[Dataset entries]

++++++++

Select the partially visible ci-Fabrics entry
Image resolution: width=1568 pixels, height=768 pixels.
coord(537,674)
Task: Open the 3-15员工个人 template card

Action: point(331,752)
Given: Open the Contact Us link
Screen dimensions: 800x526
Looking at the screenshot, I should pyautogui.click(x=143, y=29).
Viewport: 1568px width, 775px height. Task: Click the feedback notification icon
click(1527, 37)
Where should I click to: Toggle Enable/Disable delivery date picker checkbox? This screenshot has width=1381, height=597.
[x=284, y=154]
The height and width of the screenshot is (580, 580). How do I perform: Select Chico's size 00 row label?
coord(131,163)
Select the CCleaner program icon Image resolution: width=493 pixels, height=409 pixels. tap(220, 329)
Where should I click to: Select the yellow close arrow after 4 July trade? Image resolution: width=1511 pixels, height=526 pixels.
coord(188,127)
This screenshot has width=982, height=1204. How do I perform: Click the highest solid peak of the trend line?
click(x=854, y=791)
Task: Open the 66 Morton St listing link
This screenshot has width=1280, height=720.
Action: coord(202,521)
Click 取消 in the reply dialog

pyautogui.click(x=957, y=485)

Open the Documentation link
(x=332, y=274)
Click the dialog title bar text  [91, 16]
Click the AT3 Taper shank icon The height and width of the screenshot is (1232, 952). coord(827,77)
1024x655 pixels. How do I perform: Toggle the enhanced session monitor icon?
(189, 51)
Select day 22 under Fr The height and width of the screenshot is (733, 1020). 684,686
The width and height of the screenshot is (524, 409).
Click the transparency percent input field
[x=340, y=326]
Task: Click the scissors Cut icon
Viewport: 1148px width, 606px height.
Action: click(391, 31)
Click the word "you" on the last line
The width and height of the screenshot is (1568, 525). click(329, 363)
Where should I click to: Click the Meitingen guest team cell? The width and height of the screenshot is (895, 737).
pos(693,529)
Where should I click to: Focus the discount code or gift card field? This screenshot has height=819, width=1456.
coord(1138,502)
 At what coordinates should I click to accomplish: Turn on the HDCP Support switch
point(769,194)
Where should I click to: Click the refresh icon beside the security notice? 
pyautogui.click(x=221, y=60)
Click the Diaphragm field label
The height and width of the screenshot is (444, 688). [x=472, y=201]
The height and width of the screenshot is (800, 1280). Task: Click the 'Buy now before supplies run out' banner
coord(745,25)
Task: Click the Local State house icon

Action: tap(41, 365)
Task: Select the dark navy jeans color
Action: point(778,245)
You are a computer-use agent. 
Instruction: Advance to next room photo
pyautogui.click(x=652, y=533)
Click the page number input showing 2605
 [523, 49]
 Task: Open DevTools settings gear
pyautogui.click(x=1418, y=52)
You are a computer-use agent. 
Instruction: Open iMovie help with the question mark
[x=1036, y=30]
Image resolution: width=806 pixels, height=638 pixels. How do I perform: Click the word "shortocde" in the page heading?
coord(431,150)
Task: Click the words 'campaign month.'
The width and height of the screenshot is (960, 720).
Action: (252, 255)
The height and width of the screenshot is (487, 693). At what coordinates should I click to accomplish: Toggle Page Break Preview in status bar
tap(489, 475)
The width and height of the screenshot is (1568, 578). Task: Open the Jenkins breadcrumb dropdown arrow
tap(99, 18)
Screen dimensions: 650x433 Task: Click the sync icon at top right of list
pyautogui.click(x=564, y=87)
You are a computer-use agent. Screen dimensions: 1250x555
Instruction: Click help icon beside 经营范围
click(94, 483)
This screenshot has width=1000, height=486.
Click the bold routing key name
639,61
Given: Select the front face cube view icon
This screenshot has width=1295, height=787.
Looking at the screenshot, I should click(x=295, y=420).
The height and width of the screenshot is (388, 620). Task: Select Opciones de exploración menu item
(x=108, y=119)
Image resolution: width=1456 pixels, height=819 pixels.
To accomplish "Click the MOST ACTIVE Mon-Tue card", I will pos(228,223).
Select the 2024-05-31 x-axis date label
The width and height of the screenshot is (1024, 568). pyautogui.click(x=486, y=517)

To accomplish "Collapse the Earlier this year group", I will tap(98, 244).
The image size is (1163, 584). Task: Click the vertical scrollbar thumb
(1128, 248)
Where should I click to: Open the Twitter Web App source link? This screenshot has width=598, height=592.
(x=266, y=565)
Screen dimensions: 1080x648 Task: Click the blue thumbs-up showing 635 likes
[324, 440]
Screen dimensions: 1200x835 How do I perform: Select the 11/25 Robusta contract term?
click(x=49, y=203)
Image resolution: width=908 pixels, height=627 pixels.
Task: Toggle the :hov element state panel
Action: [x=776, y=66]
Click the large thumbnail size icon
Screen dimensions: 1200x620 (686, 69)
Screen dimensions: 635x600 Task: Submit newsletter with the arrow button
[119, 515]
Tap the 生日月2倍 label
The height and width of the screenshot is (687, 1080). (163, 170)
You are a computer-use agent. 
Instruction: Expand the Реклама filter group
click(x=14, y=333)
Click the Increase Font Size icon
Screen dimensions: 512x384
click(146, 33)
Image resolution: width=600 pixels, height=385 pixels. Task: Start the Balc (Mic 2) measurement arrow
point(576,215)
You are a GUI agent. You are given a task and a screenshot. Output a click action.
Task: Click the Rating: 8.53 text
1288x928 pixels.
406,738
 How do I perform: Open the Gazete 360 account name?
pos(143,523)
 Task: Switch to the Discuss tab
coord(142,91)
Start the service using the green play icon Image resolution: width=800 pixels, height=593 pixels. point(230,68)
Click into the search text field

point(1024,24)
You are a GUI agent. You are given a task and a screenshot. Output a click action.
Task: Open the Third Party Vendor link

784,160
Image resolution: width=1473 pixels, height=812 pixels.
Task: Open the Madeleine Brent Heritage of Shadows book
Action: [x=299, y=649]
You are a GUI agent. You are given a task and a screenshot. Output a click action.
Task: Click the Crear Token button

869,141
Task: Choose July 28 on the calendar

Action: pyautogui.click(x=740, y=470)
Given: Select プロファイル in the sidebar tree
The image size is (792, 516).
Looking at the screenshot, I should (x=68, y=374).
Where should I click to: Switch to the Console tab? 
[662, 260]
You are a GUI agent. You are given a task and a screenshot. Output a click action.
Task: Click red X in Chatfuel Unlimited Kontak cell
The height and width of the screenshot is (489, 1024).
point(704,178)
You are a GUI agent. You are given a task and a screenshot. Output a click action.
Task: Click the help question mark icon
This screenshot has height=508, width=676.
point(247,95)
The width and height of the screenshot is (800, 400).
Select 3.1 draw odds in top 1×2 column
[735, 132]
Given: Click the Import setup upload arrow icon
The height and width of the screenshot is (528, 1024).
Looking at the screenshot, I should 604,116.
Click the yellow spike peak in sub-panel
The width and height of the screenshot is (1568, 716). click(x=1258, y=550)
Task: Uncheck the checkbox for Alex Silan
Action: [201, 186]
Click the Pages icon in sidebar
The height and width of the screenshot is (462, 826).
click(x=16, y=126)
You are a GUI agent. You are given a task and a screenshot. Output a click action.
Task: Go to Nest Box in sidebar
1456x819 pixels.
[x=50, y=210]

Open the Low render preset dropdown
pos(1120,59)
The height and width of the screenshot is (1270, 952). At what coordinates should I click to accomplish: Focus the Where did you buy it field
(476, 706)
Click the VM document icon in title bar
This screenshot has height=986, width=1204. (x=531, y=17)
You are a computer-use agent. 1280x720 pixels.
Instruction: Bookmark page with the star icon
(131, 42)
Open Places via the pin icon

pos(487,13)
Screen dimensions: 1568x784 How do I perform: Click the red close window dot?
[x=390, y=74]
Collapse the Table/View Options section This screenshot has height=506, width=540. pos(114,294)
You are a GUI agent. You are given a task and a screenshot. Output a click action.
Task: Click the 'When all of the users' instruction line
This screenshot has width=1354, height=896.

++++++++

* [Required work] All lines above are to be transcribed exactly.

* [Task solution]
Select the partially visible ci-Fabrics entry
Image resolution: width=1568 pixels, height=768 pixels.
coord(537,674)
Task: Open the 3-15员工个人 template card

Action: point(331,752)
Given: Open the Contact Us link
Screen dimensions: 800x526
Looking at the screenshot, I should pyautogui.click(x=143, y=29).
Viewport: 1568px width, 775px height. Task: Click the feedback notification icon
click(1527, 37)
Where should I click to: Toggle Enable/Disable delivery date picker checkbox? This screenshot has width=1381, height=597.
[x=284, y=154]
The height and width of the screenshot is (580, 580). How do I perform: Select Chico's size 00 row label?
coord(131,163)
Select the CCleaner program icon Image resolution: width=493 pixels, height=409 pixels. tap(220, 329)
Where should I click to: Select the yellow close arrow after 4 July trade? Image resolution: width=1511 pixels, height=526 pixels.
coord(188,127)
This screenshot has width=982, height=1204. How do I perform: Click the highest solid peak of the trend line?
click(x=854, y=791)
Task: Open the 66 Morton St listing link
This screenshot has width=1280, height=720.
Action: coord(202,521)
Click 取消 in the reply dialog

pyautogui.click(x=957, y=485)

Open the Documentation link
(x=332, y=274)
Click the dialog title bar text  [91, 16]
Click the AT3 Taper shank icon The height and width of the screenshot is (1232, 952). coord(827,77)
1024x655 pixels. How do I perform: Toggle the enhanced session monitor icon?
(189, 51)
Select day 22 under Fr The height and width of the screenshot is (733, 1020). 684,686
The width and height of the screenshot is (524, 409).
Click the transparency percent input field
[x=340, y=326]
Task: Click the scissors Cut icon
Viewport: 1148px width, 606px height.
Action: click(391, 31)
Click the word "you" on the last line
The width and height of the screenshot is (1568, 525). click(329, 363)
Where should I click to: Click the Meitingen guest team cell? The width and height of the screenshot is (895, 737).
pos(693,529)
Where should I click to: Focus the discount code or gift card field? This screenshot has height=819, width=1456.
coord(1138,502)
 At what coordinates should I click to accomplish: Turn on the HDCP Support switch
point(769,194)
Where should I click to: Click the refresh icon beside the security notice? 
pyautogui.click(x=221, y=60)
Click the Diaphragm field label
The height and width of the screenshot is (444, 688). [x=472, y=201]
The height and width of the screenshot is (800, 1280). Task: Click the 'Buy now before supplies run out' banner
coord(745,25)
Task: Click the Local State house icon

Action: tap(41, 365)
Task: Select the dark navy jeans color
Action: point(778,245)
You are a computer-use agent. 
Instruction: Advance to next room photo
pyautogui.click(x=652, y=533)
Click the page number input showing 2605
 [523, 49]
 Task: Open DevTools settings gear
pyautogui.click(x=1418, y=52)
You are a computer-use agent. 
Instruction: Open iMovie help with the question mark
[x=1036, y=30]
Image resolution: width=806 pixels, height=638 pixels. How do I perform: Click the word "shortocde" in the page heading?
coord(431,150)
Task: Click the words 'campaign month.'
The width and height of the screenshot is (960, 720).
Action: (252, 255)
The height and width of the screenshot is (487, 693). At what coordinates should I click to accomplish: Toggle Page Break Preview in status bar
tap(489, 475)
The width and height of the screenshot is (1568, 578). Task: Open the Jenkins breadcrumb dropdown arrow
tap(99, 18)
Screen dimensions: 650x433 Task: Click the sync icon at top right of list
pyautogui.click(x=564, y=87)
You are a computer-use agent. Screen dimensions: 1250x555
Instruction: Click help icon beside 经营范围
click(94, 483)
This screenshot has width=1000, height=486.
Click the bold routing key name
639,61
Given: Select the front face cube view icon
This screenshot has width=1295, height=787.
Looking at the screenshot, I should click(x=295, y=420).
The height and width of the screenshot is (388, 620). Task: Select Opciones de exploración menu item
(x=108, y=119)
Image resolution: width=1456 pixels, height=819 pixels.
To accomplish "Click the MOST ACTIVE Mon-Tue card", I will pos(228,223).
Select the 2024-05-31 x-axis date label
The width and height of the screenshot is (1024, 568). pyautogui.click(x=486, y=517)

To accomplish "Collapse the Earlier this year group", I will tap(98, 244).
The image size is (1163, 584). Task: Click the vertical scrollbar thumb
(1128, 248)
Where should I click to: Open the Twitter Web App source link? This screenshot has width=598, height=592.
(x=266, y=565)
Screen dimensions: 1080x648 Task: Click the blue thumbs-up showing 635 likes
[324, 440]
Screen dimensions: 1200x835 How do I perform: Select the 11/25 Robusta contract term?
click(x=49, y=203)
Image resolution: width=908 pixels, height=627 pixels.
Task: Toggle the :hov element state panel
Action: [x=776, y=66]
Click the large thumbnail size icon
Screen dimensions: 1200x620 (686, 69)
Screen dimensions: 635x600 Task: Submit newsletter with the arrow button
[119, 515]
Tap the 生日月2倍 label
The height and width of the screenshot is (687, 1080). (163, 170)
You are a computer-use agent. 
Instruction: Expand the Реклама filter group
click(x=14, y=333)
Click the Increase Font Size icon
Screen dimensions: 512x384
click(146, 33)
Image resolution: width=600 pixels, height=385 pixels. Task: Start the Balc (Mic 2) measurement arrow
point(576,215)
You are a GUI agent. You are given a task and a screenshot. Output a click action.
Task: Click the Rating: 8.53 text
1288x928 pixels.
406,738
 How do I perform: Open the Gazete 360 account name?
pos(143,523)
 Task: Switch to the Discuss tab
coord(142,91)
Start the service using the green play icon Image resolution: width=800 pixels, height=593 pixels. point(230,68)
Click into the search text field

point(1024,24)
You are a GUI agent. You are given a task and a screenshot. Output a click action.
Task: Open the Third Party Vendor link

784,160
Image resolution: width=1473 pixels, height=812 pixels.
Task: Open the Madeleine Brent Heritage of Shadows book
Action: [x=299, y=649]
You are a GUI agent. You are given a task and a screenshot. Output a click action.
Task: Click the Crear Token button

869,141
Task: Choose July 28 on the calendar

Action: pyautogui.click(x=740, y=470)
Given: Select プロファイル in the sidebar tree
The image size is (792, 516).
Looking at the screenshot, I should (x=68, y=374).
Where should I click to: Switch to the Console tab? 
[662, 260]
You are a GUI agent. You are given a task and a screenshot. Output a click action.
Task: Click red X in Chatfuel Unlimited Kontak cell
The height and width of the screenshot is (489, 1024).
point(704,178)
You are a GUI agent. You are given a task and a screenshot. Output a click action.
Task: Click the help question mark icon
This screenshot has height=508, width=676.
point(247,95)
The width and height of the screenshot is (800, 400).
Select 3.1 draw odds in top 1×2 column
[735, 132]
Given: Click the Import setup upload arrow icon
The height and width of the screenshot is (528, 1024).
Looking at the screenshot, I should 604,116.
Click the yellow spike peak in sub-panel
The width and height of the screenshot is (1568, 716). click(x=1258, y=550)
Task: Uncheck the checkbox for Alex Silan
Action: [201, 186]
Click the Pages icon in sidebar
The height and width of the screenshot is (462, 826).
click(x=16, y=126)
You are a GUI agent. You are given a task and a screenshot. Output a click action.
Task: Go to Nest Box in sidebar
1456x819 pixels.
[x=50, y=210]

Open the Low render preset dropdown
pos(1120,59)
The height and width of the screenshot is (1270, 952). At what coordinates should I click to accomplish: Focus the Where did you buy it field
(476, 706)
Click the VM document icon in title bar
This screenshot has height=986, width=1204. (x=531, y=17)
You are a computer-use agent. 1280x720 pixels.
Instruction: Bookmark page with the star icon
(131, 42)
Open Places via the pin icon

pos(487,13)
Screen dimensions: 1568x784 How do I perform: Click the red close window dot?
[x=390, y=74]
Collapse the Table/View Options section This screenshot has height=506, width=540. pos(114,294)
You are a GUI agent. You are given a task and a screenshot. Output a click action.
Task: Click the 'When all of the users' instruction line
This screenshot has width=1354, height=896.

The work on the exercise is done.